Alex Garcez – A gente fala que são os cinco C’s: criança, cachorro, cano, calote e carro. Um estudo aponta que Campo Grande tem mais de 600 mil veículos. Ou seja, para cada três pessoas existem dois veículos, e isso traz um grande problema relacionado aos condomínios. Normalmente, cada morador tem uma única vaga de garagem, e as pessoas acabam não respeitando isso. Existe uma vaga de visitante e, aí, ela utiliza aquela vaga de forma particular, privativa para estacionar o seu segundo veículo, e isso já começa a gerar conflito. Aqui na capital vemos que o pessoal gosta muito de caminhonete, e os condomínios aqui são feitos para vagas de carros de passeio. E esses veículos maiores ultrapassam o limite da vaga, dificultam as manobras e até o vizinho de entrar no veículo ao lado. Isso é causa até de acidentes dentro do condomínio. E há uma outra situação, que as pessoas querem que o condomínio seja responsável pela reparação do seu veículo. E o condomínio não é responsável quando existe um acidente entre dois moradores.
Quando acontece aquela “encostadinha” em outro carro, o condomínio não entra de fato nesta negociação?
Alex Garcez – Não, ele não é responsável. Existem alguns limites que os moradores acabam não tendo conhecimento. Ou numa eventualidade eles acabam desconsiderando esse fato. Por exemplo, quando se fala de roubo ou furto dentro do condomínio, a pessoa vem a perder um celular numa área comum do condomínio, não é responsabilidade do condomínio. Mas muitas pessoas querem terceirizar essa responsabilidade. Se existe uma colisão, é a mesma coisa que acontecer uma colisão na rua, os envolvidos precisam se acertar.
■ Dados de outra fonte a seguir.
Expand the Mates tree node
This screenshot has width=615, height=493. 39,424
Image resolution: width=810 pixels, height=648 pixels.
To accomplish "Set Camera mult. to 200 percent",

E se o furto/roubo acontecer dentro do imóvel, a responsabilidade é de quem?
Alex Garcez – Entra no campo que pode ser chamado de exceção. Geralmente, se houve uma falha comprovada, por exemplo se o porteiro dormiu e deixou o portão aberto e aí entrou uma pessoa, nesse caso o condomínio pode eventualmente ser responsabilizado. Mas na maioria dos casos não é. Por quê? Pequenos furtos pode ser alguém do âmbito condominial. Pode ser uma pessoa que adentrou o condomínio pulando o muro, então são situações que fogem da alçada do condomínio. A gente tem que entender que condomínio é todo mundo. Se os moradores tiverem que começar a se responsabilizar por qualquer objeto que some, mesmo que seja furto, imagina todo mês a gente ter que fazer uma assembleia e falar para todos que vai ser feito um rateio de 10 mil porque foi furtada uma moto, que todo mundo tem que contribuir. Então, o condomínio tem essa falsa sensação de segurança. Os moradores precisam, sim, ter um pouco de zelo pra evitar que esses objetos sejam furtados.
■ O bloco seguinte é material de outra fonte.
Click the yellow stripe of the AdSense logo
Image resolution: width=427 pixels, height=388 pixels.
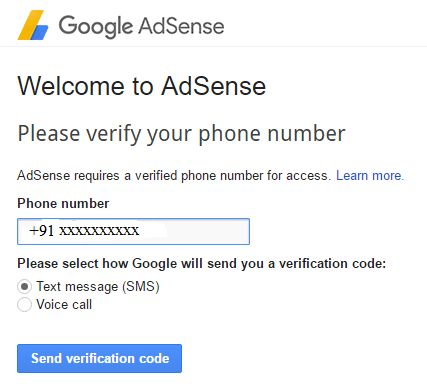coord(30,25)
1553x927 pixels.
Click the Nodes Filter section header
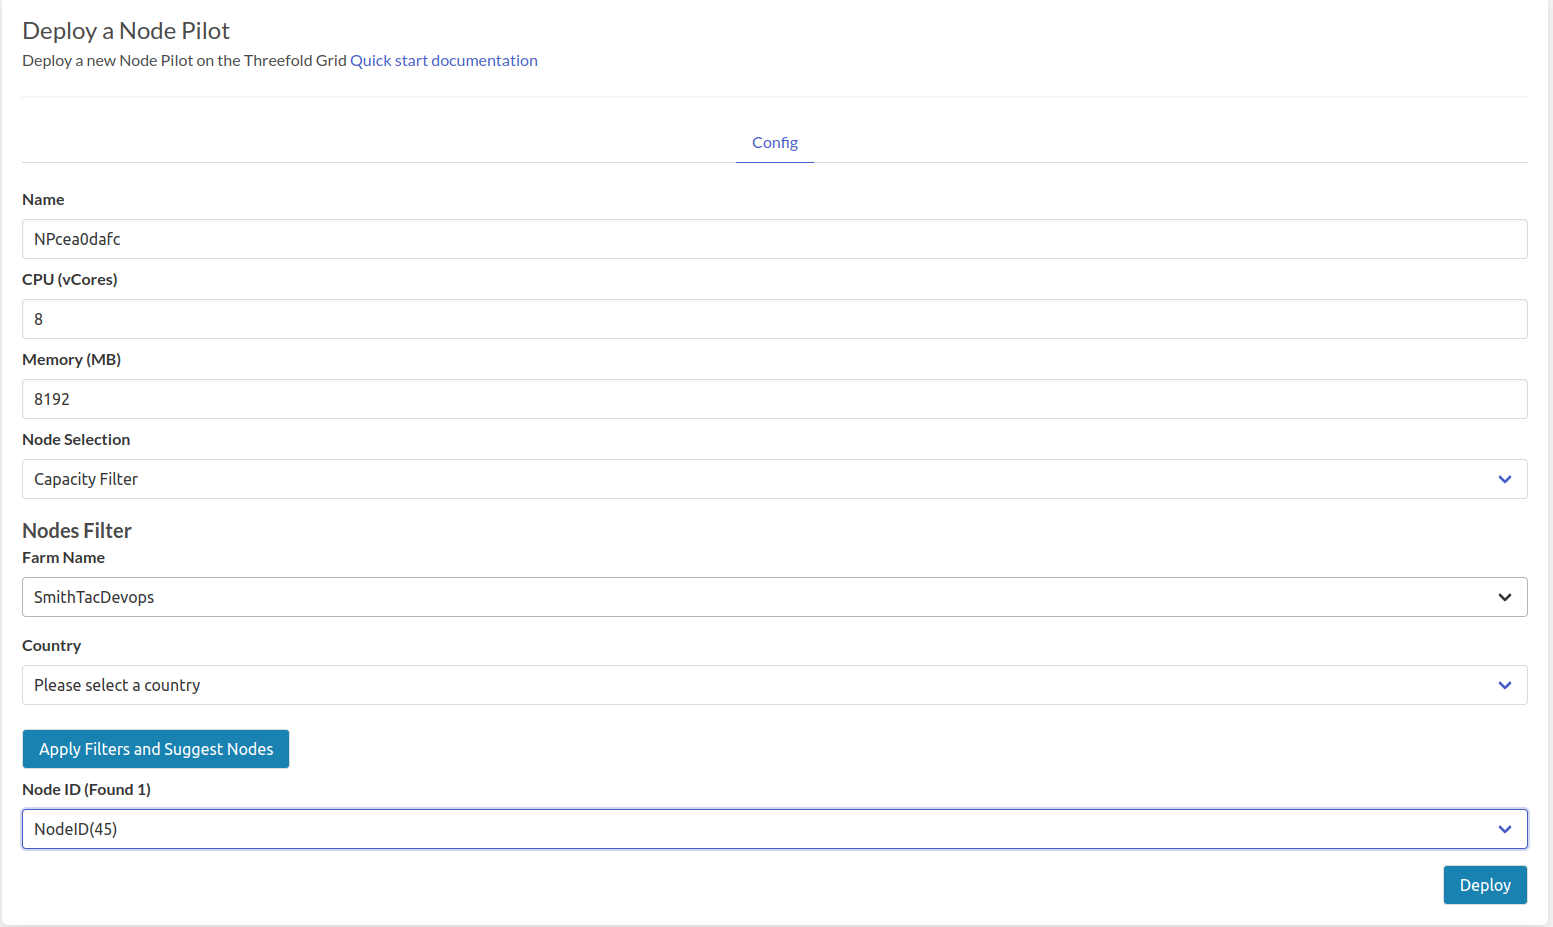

E qual é a função do síndico?
Alex Garcez – Condomínio, por lei, é gerido pelo seu gestor, que é um síndico. O síndico, pelo Código Civil, ele pode ser morador ou não. E, com essa questão de não ser morador, começaram a surgir as empresas, pessoas que são denominadas síndicos profissionais. Essas pessoas normalmente tem um CNPJ, e se candidatam a esse cargo. É um cargo eletivo e ele tem ali a duração limite de dois anos. Acontece que, muitos condomínios pequenos não têm alguém que tenha tempo suficiente para gerir. E o síndico tem muitas responsabilidades. Por isso, é importante que, às vezes, o condomínio seja assistido por um profissional.
Qual a importância de ter dentro do direito uma área específica abordando o direito condominial?
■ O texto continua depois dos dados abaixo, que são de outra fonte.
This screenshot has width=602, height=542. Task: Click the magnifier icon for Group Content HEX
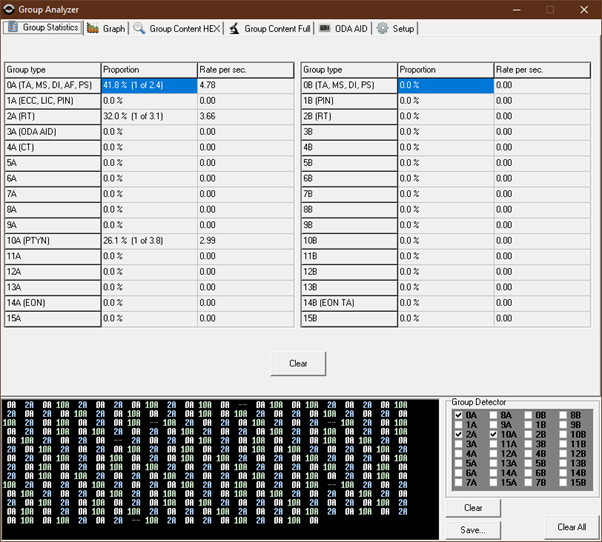tap(139, 28)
Alex Garcez – Existem pesquisas que apontam que um terço da população brasileira vive em condomínios. Até as leis são pensadas mais nisso, agora, mais nessa coletividade. Muitos juízes que antigamente não moravam em condomínio, tem decisões hoje que são um pouco mais afetuosas, relacionadas a entender essa questão. Antigamente existiam várias decisões sobre proibir pets, e agora você já não pode proibir porque o animal de estimação é um ente familiar, ele é um membro da família.